News Release

Multi-user reinforcement learning based task migration in mobile edge computing

Peer-Reviewed Publication

Higher Education Press

system model

image: 

system model

view more 

Credit: Yuya CUI, Degan ZHANG, Jie ZHANG, Ting ZHANG, Lixiang CAO, Lu CHEN

Dynamic service migration is a key technology in Mobile Edge Computing(MEC). In a multi-user service migration scenario, the states of all users are combined into a global state, which leads to the instability of the system and ignores the influence of multiple users. It is more and more challenging to design an effective migration strategy to balance migration costs and latency in a multi-user distributed environment.
To solve the problems, a research team led by Degan ZHANG published their new research on 15 August 2024 in Frontiers of Computer Science co-published by Higher Education Press and Springer Nature.
Considering the migration cost, quality of service(QoS), workload on the server, and spectrum resource allocation, a multi-user task migration model is proposed. Under the constraint of migration cost, the team describe the multi-user task migration problem as a minimization optimization problem to minimize the system delay.
DDPG adopts the experience replay mechanism. However, the sampling of samples in experience replay storage is random, and the different importance of each sample is ignored, which will lead to low sampling efficiency. Samples with low complexity are not conducive to the learning of neural networks, and in the early stages of learning, neural networks are difficult to understand high-complexity training samples.
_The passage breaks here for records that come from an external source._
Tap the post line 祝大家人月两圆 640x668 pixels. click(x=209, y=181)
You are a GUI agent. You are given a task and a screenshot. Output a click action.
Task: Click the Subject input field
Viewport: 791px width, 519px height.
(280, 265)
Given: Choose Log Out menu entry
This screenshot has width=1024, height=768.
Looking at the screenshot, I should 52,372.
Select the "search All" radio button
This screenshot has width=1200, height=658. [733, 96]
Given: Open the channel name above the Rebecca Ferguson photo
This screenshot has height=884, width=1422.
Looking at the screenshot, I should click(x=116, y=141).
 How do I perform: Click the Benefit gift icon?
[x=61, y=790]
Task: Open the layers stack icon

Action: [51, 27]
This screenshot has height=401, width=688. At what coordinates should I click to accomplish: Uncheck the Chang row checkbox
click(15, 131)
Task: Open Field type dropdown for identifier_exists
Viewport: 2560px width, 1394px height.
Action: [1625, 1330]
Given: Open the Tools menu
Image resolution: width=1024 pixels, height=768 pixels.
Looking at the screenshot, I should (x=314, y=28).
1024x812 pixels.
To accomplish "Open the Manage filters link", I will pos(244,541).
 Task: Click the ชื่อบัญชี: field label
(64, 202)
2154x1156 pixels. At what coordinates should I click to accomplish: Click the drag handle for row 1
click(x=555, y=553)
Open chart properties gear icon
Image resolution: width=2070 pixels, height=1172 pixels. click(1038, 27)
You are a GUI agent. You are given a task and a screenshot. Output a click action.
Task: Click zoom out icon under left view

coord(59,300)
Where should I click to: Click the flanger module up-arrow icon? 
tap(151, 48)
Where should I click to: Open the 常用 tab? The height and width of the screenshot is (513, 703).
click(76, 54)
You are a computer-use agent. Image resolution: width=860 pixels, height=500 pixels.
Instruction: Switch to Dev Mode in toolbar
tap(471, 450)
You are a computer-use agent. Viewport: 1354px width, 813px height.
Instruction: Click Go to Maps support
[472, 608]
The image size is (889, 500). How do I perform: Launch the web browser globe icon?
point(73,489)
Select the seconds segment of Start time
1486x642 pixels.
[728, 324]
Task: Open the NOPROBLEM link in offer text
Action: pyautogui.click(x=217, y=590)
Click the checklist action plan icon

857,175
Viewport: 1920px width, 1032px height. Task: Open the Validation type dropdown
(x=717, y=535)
Therefore, they assign priority weights to each state sample in the experience replay storage, and set their sampling probabilities according to the priority weights.
Adopting an offline centralized training distributed execution framework ensures that each mobile user's environment is fixed, and even in scenarios with frequent environmental changes, users do not need to interact frequently, which can effectively solve the impact of other mobile users' behavior on the environment. And the team use the interaction between a single mobile user and a population to approximate the interaction between the mobile user and the environment.
From real application scenarios and simulation experiments, the experimental results show that AWDDPG (proposed)can achieve fast and stable convergence, and perform well in terms of migration cost and average completion time.
DOI: 10.1007/s11704-023-1346-3
 


Disclaimer: AAAS and EurekAlert! are not responsible for the accuracy of news releases posted to EurekAlert! by contributing institutions or for the use of any information through the EurekAlert system.